Below are records. Copy every line with "right" in it.

(Saved entries)
'''

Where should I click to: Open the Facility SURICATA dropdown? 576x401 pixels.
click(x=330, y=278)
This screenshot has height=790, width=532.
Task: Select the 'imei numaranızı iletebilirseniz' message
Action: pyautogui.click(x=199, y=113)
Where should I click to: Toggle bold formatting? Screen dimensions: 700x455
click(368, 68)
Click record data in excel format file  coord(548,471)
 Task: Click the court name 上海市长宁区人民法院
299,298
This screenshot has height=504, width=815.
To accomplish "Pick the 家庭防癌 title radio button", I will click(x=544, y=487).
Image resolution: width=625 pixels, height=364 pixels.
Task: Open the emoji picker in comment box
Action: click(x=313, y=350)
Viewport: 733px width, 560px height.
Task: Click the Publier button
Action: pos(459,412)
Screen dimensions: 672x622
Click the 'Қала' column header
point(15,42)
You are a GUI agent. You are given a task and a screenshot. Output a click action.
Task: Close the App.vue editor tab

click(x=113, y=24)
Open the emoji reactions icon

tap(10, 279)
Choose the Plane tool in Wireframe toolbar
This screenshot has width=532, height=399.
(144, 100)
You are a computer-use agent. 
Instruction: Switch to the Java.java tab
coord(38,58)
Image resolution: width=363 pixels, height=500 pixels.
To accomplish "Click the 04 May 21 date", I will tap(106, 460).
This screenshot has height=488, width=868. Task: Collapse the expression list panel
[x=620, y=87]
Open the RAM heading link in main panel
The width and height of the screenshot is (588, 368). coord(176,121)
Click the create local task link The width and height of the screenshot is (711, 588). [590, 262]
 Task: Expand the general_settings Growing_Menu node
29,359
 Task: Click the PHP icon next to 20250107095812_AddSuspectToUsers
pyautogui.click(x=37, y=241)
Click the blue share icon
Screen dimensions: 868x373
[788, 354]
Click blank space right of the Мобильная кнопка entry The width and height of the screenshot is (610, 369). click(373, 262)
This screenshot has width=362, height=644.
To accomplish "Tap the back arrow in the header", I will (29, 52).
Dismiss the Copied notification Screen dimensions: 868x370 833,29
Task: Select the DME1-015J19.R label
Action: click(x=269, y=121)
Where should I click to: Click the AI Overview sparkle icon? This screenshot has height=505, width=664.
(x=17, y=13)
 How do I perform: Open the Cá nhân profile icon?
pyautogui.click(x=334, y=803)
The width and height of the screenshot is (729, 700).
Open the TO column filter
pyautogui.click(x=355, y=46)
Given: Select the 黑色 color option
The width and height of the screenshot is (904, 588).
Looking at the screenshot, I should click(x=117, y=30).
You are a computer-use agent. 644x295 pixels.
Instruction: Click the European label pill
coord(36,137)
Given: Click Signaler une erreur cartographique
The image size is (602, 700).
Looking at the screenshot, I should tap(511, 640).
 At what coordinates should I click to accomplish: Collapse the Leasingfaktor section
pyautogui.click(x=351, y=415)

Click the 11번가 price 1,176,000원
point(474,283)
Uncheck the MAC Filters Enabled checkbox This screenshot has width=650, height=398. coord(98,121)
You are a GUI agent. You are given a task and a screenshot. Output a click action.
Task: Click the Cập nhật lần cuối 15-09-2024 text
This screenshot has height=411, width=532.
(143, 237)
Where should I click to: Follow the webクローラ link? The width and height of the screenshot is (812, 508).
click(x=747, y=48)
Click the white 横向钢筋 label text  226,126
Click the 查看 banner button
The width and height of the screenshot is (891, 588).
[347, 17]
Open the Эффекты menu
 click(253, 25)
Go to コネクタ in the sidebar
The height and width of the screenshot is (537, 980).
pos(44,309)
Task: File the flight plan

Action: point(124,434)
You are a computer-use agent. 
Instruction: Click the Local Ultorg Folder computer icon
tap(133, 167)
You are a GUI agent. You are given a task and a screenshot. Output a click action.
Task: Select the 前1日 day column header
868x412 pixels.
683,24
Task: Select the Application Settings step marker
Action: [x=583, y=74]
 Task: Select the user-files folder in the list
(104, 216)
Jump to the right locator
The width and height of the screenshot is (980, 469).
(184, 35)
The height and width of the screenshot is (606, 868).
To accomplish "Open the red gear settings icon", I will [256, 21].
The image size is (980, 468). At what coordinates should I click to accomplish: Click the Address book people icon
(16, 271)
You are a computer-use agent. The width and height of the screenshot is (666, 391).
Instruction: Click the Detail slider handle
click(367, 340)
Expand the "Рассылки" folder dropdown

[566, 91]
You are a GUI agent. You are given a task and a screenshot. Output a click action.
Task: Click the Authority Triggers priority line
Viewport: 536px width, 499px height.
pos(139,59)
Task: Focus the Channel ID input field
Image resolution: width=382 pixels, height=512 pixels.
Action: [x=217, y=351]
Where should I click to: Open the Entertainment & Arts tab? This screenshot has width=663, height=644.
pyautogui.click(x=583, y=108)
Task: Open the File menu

'''

Your response
Click blank space right of the Мобильная кнопка entry The width and height of the screenshot is (610, 369). click(373, 262)
Jump to the right locator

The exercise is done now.